The standard narrative is that the country is in a perennial economic slump. And there is more than enough data to support that idea. Hundreds of thousands of people have to go abroad for work. The government is mired in debt that it will struggle to pay off. Basic services are often lacking. 

But as Peter noted, the capital, Dushanbe, can somewhat, albeit misleadingly, confound these impressions. The city, like capitals all across the region, is seeing a busy and seemingly unbridled construction boom. There are more high-end stores and cafes around than there ever were before. 

This sheen of apparent prosperity hides some troubling currents, however. Regular Tajiks continue to struggle to make ends meet, and the government, perhaps cognizant of that, continues to repress its population. 

Turning to another subject, Alisher and Peter talked about the changing nature of Russian soft power in Central Asia. 

A lot of Moscow’s efforts these days have focused on education. Hundreds of millions of dollars have been spent on building Russian schools places like Kyrgyzstan, Tajikistan and now Uzbekistan. The schools are often deemed prestigious places to send children, as they are invariably better resourced than local government schools. 

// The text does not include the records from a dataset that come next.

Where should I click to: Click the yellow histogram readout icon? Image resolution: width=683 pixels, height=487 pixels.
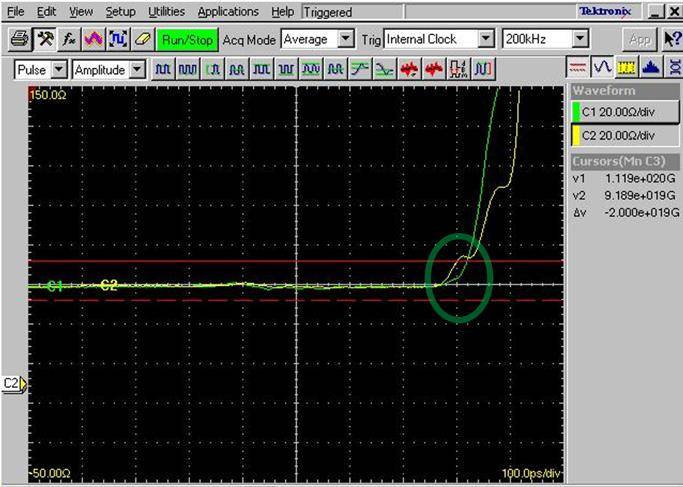(x=626, y=68)
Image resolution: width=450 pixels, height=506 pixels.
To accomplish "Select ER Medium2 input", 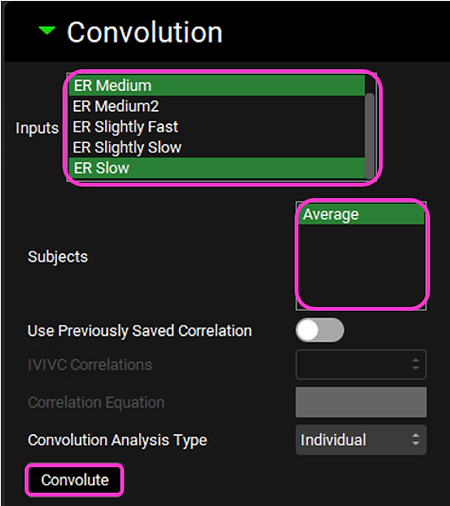I will tap(217, 106).
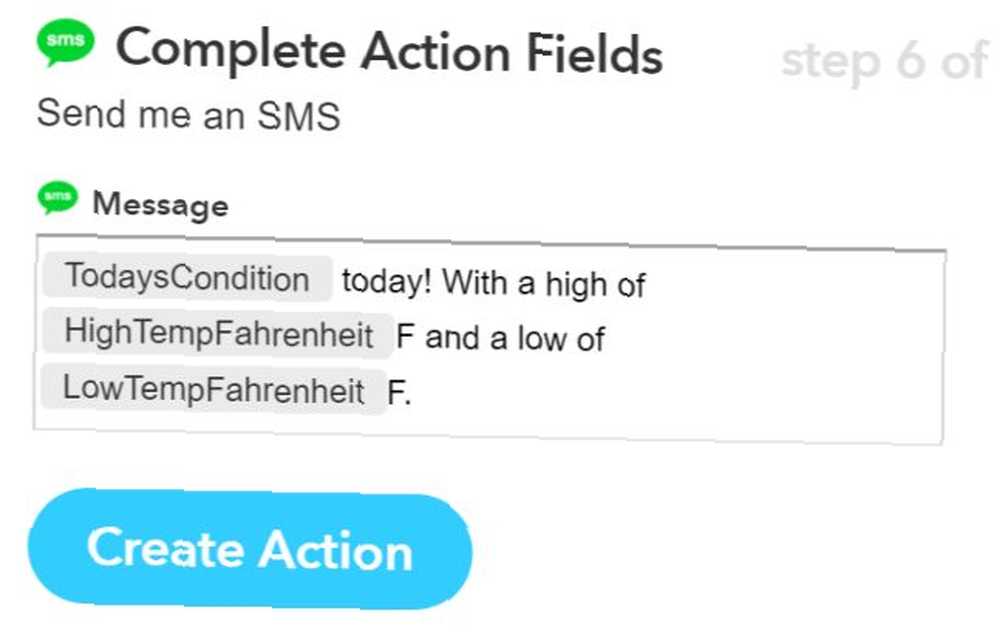The width and height of the screenshot is (1000, 636).
Task: Select the HighTempFahrenheit ingredient tag
Action: pos(217,334)
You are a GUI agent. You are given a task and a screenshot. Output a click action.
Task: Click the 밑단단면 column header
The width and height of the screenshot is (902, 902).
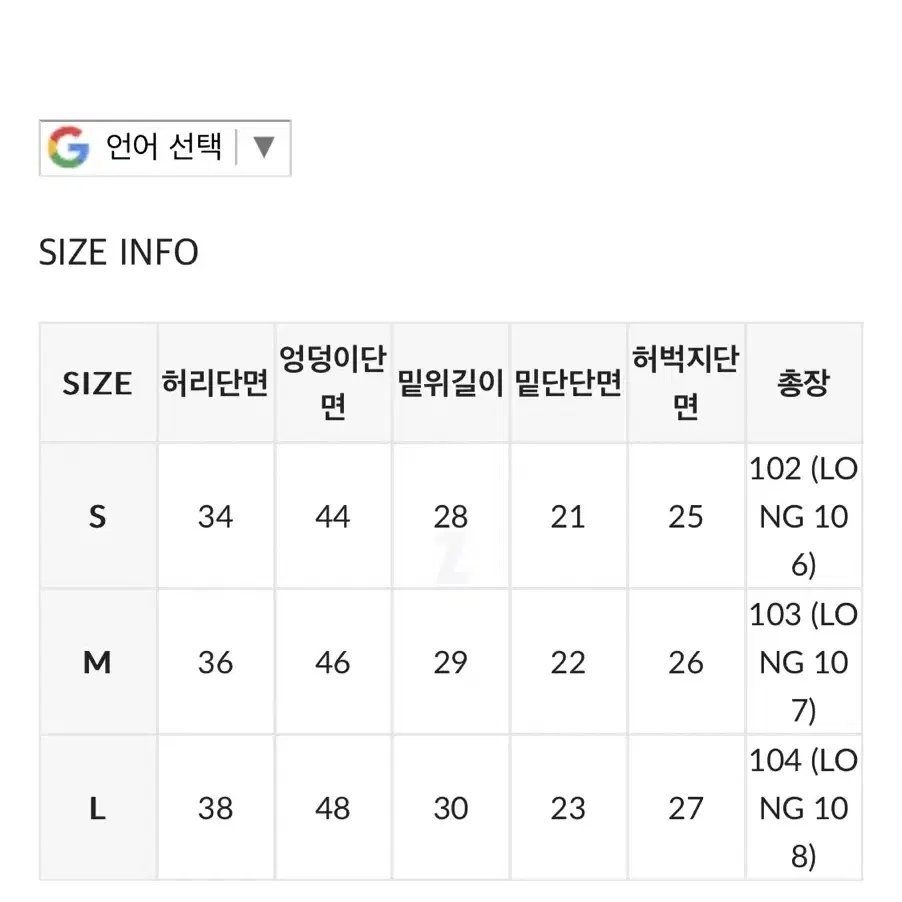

In some cases, this has met some resistance. As Alisher explained, some people in Uzbekistan have registered concerns that Russian schools might teach their pupils a distorted version of history that aligns with Kremlin propaganda. As history becomes an area of increasing contestation in Central Asia, the operations of Russian educational establishments are going to come under greater scrutiny. 

Moving on to Turkmenistan, Alisher and Peter dwelled on that isolated nation’s evolving foreign policy. While ostensibly neutral, Ashgabat has tended to enjoy its deepest and most complex relationship with Russia. The granularity of this is most evident in the highly regular visits paid by Russian political and business delegations. 

Alisher argued that Turkmenistan is now looking to diversify its diplomatic relations away from Russia and to engage more actively with the rest of the world. 

How this evolves will depend as much as anything on the personalities of the country’s leaders. Turkmenistan has a president, but it also has a so-called National Leader, Gurbanguly Berdymukhamedov, who happens to be the president’s father and the former incumbent head of state. 

This episode of EurasiaChat ended with some thoughts about the curious spate of elite infighting that appears to be gripping Central Asia of late. Eurasianet has reported on these developments in KazakhstanTajikistan and Uzbekistan

These parallel trends inevitably raise questions about whether there might be a pattern in all this. Is potentially destabilizing under-the-carpet, elite bickering simply the tax that authoritarian regimes need to pay for their reluctance to allow democracy to flourish unfettered? And what, if any, consequences could such palace intrigue have for the population at large?